People who propose a library to boost should frankly expect determining interest, iterative revision, review, acceptance and release of a library to take years (literally). Perhaps we should put a warning to that effect in the description of the process on the web site so that it doesn't come as a surprise every time. I didn't mind because it took nine months (literally) just to get permission from my employer to open source my code. By comparision the boost review process was quite reasonable. Actually there are some steps to the open source permission process I went through that might be reasonably added to the boost review process, like running protexIp on libraries under review to make sure that they aren't infringing anyone's copyright, which could expose users of boost libraries to liability.

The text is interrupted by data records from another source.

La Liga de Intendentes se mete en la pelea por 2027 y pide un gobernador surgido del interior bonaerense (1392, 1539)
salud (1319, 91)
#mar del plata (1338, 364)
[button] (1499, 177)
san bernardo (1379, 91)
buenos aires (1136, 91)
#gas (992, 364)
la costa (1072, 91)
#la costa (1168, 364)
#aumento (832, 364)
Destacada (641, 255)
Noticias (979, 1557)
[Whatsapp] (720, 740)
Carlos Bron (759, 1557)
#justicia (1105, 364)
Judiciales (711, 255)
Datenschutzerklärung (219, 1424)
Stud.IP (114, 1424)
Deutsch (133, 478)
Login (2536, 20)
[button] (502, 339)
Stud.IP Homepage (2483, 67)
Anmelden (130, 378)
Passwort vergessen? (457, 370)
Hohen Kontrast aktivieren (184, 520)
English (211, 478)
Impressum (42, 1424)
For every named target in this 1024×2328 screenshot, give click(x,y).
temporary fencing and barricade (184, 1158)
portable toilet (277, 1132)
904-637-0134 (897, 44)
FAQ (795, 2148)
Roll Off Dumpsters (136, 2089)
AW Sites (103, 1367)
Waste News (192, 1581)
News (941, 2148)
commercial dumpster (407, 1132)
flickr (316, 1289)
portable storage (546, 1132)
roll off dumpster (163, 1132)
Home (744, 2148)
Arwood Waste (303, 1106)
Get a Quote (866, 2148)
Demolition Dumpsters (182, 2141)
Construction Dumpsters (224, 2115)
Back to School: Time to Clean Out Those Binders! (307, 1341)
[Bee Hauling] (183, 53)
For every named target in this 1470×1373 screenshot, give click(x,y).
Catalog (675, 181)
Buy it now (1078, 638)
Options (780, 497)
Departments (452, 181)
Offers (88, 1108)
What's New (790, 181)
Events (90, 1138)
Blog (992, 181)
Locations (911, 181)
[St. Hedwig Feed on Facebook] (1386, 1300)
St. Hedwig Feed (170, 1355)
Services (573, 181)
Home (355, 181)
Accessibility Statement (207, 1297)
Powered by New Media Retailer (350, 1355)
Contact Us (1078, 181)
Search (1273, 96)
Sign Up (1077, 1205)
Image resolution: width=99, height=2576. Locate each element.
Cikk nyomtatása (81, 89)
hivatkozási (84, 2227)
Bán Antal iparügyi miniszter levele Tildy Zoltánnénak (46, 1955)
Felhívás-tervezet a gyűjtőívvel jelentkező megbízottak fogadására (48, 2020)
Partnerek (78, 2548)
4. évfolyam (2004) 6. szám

There are benefits to a slower paced review and acceptance process. If a library author shows the perseverance to get through the review process and get their library into a boost release they have usually demonstrated the dedication required to maintain the library for at least several years to come. We already have several libraries abandoned after acceptance but before release sitting in limbo. If anyone could come along, propose a worthy library and get it accepted in a few weeks then how many unmaintained libraries would we have in boost after only a couple years? Is that what we want? Steven Watanabe can only maintain a hundred or so orphaned boost libraries before his youthful energy will be exhausted and then what will we do? We need more than libraries in boost, we need active community members too.
The cup is half full. If you want to drink from the top half you have to make sure the bottom half stays full.